Horseshoe Bend is one of the hardest places to capture however you did it.
Something with a little different in look
Well, I've enjoyed the whole trip with all of you LOL. Hope to see more as you process. I've loved the different takes on the same scenes--and with Steve's, Terry's and Guy's shots at different times of day at Horseshoe.
Terry, like the desaturated shots too--sometimes Southwest can be overwhelming colorwise (I still look at film shots of mine--last time I was there LOL) and say--no way--but I know they were pretty true. That's what comes of living east of the Mississippi where the light is different--rock formations and type, color of land, etc. too.

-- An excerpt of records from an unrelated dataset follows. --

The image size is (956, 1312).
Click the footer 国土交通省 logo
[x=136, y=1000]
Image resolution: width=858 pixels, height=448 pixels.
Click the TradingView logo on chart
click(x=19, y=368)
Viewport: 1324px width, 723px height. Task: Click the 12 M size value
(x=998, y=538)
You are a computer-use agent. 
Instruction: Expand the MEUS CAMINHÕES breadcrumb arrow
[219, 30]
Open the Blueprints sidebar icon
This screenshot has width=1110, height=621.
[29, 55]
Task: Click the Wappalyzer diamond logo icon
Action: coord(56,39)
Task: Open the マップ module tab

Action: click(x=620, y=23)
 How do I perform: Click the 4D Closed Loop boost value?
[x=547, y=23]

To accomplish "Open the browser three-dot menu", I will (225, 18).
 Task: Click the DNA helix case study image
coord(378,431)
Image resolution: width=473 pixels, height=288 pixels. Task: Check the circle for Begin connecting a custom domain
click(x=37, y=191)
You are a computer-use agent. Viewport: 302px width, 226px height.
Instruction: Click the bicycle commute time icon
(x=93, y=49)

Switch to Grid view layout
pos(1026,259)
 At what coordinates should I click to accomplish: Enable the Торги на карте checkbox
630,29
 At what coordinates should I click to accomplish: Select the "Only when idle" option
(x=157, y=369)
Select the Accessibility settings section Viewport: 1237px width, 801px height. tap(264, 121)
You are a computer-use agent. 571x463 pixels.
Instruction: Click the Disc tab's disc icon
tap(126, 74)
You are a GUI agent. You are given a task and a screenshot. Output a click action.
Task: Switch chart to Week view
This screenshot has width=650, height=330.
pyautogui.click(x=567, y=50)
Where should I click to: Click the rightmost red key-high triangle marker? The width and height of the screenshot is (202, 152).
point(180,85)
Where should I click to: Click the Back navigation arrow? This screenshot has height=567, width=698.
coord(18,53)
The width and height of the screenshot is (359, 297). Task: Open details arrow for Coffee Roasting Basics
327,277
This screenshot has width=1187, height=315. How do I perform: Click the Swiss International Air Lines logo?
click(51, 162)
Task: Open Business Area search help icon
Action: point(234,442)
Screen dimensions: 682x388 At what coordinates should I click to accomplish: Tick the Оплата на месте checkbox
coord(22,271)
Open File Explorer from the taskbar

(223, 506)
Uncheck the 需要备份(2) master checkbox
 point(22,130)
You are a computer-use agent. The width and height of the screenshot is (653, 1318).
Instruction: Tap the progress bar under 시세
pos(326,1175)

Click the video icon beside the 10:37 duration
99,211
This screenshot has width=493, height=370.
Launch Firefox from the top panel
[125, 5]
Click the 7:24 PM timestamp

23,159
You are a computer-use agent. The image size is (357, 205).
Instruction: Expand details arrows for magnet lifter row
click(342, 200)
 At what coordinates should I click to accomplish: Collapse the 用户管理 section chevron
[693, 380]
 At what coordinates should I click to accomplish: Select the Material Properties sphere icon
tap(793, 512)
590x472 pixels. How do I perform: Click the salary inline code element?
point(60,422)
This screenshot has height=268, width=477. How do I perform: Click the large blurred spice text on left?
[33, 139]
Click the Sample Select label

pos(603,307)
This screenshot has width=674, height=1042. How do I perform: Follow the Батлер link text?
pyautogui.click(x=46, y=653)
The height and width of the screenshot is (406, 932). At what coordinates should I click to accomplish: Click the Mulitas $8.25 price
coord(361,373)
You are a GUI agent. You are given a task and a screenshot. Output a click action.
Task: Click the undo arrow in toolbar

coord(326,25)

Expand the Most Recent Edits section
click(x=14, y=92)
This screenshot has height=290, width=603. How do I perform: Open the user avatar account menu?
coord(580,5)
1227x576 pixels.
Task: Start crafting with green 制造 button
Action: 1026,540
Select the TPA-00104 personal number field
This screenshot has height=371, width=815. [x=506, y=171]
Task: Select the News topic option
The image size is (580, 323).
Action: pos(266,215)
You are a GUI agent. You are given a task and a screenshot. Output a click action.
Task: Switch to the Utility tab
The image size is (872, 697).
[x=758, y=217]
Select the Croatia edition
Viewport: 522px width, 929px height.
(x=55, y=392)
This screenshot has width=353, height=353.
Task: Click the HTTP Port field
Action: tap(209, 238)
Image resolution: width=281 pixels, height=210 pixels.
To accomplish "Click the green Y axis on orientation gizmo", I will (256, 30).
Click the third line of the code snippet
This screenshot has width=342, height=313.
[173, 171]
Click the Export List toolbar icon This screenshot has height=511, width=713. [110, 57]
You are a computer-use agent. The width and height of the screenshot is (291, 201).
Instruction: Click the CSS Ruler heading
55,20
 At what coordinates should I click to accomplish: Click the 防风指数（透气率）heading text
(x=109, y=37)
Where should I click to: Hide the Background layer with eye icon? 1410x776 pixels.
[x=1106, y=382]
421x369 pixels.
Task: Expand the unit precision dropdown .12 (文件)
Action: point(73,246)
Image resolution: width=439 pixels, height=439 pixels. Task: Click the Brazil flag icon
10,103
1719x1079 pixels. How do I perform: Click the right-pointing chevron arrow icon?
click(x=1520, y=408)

Balance rock. Everyone has this identical angle. I set them up for this one at least and had them all shoot this one. I liked the gap between the mountain and rock. A composition lesson in the field
Monument Valley is a great place to go as you can't go there without thinking/seeing the two most famous "Johns" John Wayne and John Ford. I've often thought of doing nothing but b&w in MV just to capture the mood of the place.
Lesson learned need one more ND filter in the bag only 1/4 second at F22 but need to slow it down more. Tough to do in bright light
6 stop one would be perfect to have.
The road to planet Mars
Because the earth rotates east west, so the stars spin in that direction or we spin actually. On the North or South directions we do not spin in that direction so much leas movement of the stars we go around.
Thanks for the star trails. I have seen pix taken pointing at the pole star and the southern pole, with impressive concentric trails -- but these exposures were several hours, not just a few minutes. And also a double exposure technique -- one day light but under exposure for the foreground, then much later, several hours for the stars.